There’s nothing reasonable about today’s high drug prices. About 1 in 4 Americans taking prescriptions say it’s hard to afford their medications, a 2019 Kaiser Family Foundation Health Tracking Poll found, and a new study reveals that more than 1.3 million Americans with diabetes are delaying buying, skipping or rationing their insulin due to cost.
Unfortunately, the new federal law does not lower insulin prices and only caps monthly copays of insulin for Medicare beneficiaries, despite patients without insurance and with private insurance rationing insulin at higher rates. Further, copay caps without corresponding price reductions could lead to health insurance premium increases.
Even more outrageous, Americans pay more than two and a half times as much for prescription drugs than people in other countries do, according to a 2021 Rand Corp. report. For the 20 top-selling drugs, pharmaceutical corporations made more money in the US than in every other country in the world combined, according to a Public Citizen analysis. Other countries have meaningful price negotiation that not only lowers drug prices compared to what Americans pay, but also often incentivizes better innovation.

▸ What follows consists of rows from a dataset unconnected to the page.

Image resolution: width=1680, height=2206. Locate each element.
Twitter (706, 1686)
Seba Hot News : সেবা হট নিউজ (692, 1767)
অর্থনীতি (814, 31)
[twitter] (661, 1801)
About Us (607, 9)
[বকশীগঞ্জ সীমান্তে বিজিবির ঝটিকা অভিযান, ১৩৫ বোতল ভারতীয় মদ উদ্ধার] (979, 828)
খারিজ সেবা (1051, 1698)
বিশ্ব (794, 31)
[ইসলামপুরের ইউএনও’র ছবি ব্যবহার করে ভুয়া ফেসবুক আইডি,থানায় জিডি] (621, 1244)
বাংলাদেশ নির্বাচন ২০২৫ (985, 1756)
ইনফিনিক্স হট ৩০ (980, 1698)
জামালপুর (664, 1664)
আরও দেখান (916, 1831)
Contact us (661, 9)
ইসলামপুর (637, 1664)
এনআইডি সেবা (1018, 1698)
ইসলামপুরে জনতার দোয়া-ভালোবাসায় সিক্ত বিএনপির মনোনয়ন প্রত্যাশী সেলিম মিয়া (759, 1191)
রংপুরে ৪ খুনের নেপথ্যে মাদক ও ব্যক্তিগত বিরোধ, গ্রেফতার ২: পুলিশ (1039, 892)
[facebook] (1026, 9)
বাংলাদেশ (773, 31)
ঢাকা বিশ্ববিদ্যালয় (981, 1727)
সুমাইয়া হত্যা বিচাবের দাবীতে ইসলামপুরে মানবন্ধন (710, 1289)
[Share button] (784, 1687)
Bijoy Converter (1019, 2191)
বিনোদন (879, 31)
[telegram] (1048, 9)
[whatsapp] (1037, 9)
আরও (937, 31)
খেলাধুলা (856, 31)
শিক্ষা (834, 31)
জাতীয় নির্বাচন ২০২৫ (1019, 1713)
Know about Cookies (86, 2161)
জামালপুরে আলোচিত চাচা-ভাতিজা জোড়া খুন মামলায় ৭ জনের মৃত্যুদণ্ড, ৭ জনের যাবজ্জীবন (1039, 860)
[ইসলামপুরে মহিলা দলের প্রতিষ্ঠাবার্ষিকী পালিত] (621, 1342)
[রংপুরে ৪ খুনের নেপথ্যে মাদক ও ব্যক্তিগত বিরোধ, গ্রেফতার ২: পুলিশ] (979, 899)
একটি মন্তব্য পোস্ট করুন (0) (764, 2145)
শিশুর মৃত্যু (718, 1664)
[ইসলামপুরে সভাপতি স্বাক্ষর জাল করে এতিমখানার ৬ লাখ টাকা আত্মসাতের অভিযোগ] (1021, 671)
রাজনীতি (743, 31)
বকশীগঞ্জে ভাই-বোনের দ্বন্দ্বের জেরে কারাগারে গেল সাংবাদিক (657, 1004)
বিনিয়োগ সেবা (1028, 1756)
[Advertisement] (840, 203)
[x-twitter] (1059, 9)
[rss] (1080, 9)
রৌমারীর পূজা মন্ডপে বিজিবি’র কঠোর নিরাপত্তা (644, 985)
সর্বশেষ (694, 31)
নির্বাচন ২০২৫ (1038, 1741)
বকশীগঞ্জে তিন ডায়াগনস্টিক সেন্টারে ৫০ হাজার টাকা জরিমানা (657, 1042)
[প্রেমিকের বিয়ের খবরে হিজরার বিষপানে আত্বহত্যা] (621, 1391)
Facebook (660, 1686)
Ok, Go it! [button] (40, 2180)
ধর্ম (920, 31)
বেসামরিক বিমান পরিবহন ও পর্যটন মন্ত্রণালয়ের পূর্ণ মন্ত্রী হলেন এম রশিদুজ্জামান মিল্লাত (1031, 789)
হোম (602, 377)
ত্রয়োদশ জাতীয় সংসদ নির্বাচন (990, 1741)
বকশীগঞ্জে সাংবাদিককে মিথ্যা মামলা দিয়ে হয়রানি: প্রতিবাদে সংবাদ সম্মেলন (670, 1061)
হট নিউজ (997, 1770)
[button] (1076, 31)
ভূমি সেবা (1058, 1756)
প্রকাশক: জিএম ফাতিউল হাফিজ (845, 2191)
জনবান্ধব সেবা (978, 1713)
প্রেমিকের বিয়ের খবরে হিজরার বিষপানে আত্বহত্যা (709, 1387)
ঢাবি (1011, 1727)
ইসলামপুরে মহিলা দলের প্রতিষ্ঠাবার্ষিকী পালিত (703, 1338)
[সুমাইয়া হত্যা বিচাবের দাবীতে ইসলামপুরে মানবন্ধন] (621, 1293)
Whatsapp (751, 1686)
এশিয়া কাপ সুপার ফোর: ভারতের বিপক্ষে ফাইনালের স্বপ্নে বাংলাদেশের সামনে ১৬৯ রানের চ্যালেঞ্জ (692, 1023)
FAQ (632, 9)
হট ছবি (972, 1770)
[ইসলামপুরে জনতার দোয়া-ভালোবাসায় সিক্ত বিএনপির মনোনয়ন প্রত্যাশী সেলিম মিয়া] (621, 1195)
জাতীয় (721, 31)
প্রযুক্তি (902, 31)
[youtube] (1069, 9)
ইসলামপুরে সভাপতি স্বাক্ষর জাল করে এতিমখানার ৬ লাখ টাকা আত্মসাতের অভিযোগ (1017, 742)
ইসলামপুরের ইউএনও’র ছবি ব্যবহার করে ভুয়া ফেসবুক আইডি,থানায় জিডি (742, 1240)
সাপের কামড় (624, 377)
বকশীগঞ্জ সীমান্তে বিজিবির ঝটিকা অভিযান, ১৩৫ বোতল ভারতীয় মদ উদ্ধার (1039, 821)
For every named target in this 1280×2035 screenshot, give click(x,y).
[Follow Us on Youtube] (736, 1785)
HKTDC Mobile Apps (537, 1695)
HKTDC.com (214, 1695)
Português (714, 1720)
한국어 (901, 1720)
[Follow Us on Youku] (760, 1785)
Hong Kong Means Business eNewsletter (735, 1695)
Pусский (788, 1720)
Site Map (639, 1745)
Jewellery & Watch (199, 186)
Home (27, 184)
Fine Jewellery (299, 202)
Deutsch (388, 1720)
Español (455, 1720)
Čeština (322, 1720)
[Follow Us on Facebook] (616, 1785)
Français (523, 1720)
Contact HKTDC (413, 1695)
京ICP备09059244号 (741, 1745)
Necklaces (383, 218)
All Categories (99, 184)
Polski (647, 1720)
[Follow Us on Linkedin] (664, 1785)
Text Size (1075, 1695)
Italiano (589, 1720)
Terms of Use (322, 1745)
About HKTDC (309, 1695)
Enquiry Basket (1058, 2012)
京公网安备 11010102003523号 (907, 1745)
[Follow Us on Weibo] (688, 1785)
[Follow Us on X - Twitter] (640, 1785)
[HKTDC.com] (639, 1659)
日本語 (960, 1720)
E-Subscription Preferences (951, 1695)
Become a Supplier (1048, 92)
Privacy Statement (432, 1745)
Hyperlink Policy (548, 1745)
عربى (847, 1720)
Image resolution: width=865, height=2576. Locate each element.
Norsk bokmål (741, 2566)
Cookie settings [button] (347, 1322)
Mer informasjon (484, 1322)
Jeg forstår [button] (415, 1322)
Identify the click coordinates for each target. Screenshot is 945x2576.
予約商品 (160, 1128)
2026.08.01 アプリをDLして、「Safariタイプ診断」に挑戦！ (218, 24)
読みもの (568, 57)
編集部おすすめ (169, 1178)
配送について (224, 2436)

Last year, cancer survivors petitioned HHS to use its executive authority to reduce the cost of outrageously-priced prostate cancer treatment Xtandi, which is used to treat three common form of the cancer. In a recent letter to HHS Secretary Xavier Becerra, they noted that 33,000 men have died of prostate cancer since their petition has gone unanswered.
Xtandi was developed with US taxpayer funds, yet it costs about $190,000 a year for American patients, as much as six times higher than as in other large, wealthy countries, according to Knowledge Ecology International, a nonprofit that focuses on intellectual property in medicine. Advocacy groups and 100 members of Congress have urged HHS to grant a hearing on the Xtandi petition.